Note: To learn more about the LLM and to modify its behavior, refer to the Configuring LLM settings section.
Sub-Agents
1. User Request Interpreter
- Role:Input Analyzer
- Scope:Normalizes user input into structured instructions for the retriever.
- Description: Extracts objectives (for example, "top products in France") and removes noise, ensuring the downstream agents receive clear parameters.
2. Purchase Data Retriever
- Role:Database Reader
- Scope:Retrieves raw records from the SQL purchase database.
- Description: Inspects the schema and extracts fields like user_id, product_category, and quantity, maintaining all relational links.
3. Purchase Pattern Analyzer
- Role:Trend Analyzer
- Scope:Identifies buying patterns and summarizes demand signals.
- Description: Counts purchase occurrences and detects repeat-buy behavior. It determines the "strength" of the trend to decide the next routing path.
4. Recommendation Generator
- Role:Recommendation Engine
- Scope:Ranks and presents the final top-5 product recommendations.

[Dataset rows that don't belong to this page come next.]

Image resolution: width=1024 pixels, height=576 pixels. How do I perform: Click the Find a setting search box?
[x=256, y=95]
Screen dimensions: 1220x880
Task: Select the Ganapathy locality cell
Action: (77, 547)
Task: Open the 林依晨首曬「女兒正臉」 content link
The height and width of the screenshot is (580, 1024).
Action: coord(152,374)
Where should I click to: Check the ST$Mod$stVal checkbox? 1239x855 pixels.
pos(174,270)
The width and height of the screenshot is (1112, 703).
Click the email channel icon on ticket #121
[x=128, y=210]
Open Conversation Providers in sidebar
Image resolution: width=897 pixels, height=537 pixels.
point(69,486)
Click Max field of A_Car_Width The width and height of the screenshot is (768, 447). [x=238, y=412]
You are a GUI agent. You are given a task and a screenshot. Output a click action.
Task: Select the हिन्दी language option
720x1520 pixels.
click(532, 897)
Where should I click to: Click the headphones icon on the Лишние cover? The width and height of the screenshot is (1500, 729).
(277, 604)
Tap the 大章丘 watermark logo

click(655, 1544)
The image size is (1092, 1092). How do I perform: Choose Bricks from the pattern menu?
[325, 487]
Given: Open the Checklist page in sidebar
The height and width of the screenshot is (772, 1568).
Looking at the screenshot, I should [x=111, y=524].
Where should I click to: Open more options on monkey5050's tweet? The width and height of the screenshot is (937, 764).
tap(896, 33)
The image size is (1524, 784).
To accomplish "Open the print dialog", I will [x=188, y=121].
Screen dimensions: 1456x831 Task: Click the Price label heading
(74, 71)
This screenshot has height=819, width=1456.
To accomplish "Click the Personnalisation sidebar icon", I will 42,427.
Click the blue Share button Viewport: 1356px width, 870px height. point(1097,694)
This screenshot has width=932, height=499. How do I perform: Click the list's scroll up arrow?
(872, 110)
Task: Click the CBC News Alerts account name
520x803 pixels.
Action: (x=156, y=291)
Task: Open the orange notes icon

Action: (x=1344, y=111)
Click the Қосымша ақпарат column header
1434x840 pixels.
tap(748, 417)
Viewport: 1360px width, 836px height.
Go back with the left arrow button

- Description: Only triggered for high-density data. It provides Product IDs, names, and the specific reason for each recommendation.
5. Fallback Recommendation Advisor
- Role:Suggestion Generator
- Scope:Provides suggestions based on limited signals or category-level trends.
- Description: Triggered when trends are weak. It explains that recommendations are advisory and based on moderate activity rather than high frequency.
- SQL Toolkit: Connects to stock_recommender.sql to retrieve historical transaction data across the Users, Products, and Purchases tables.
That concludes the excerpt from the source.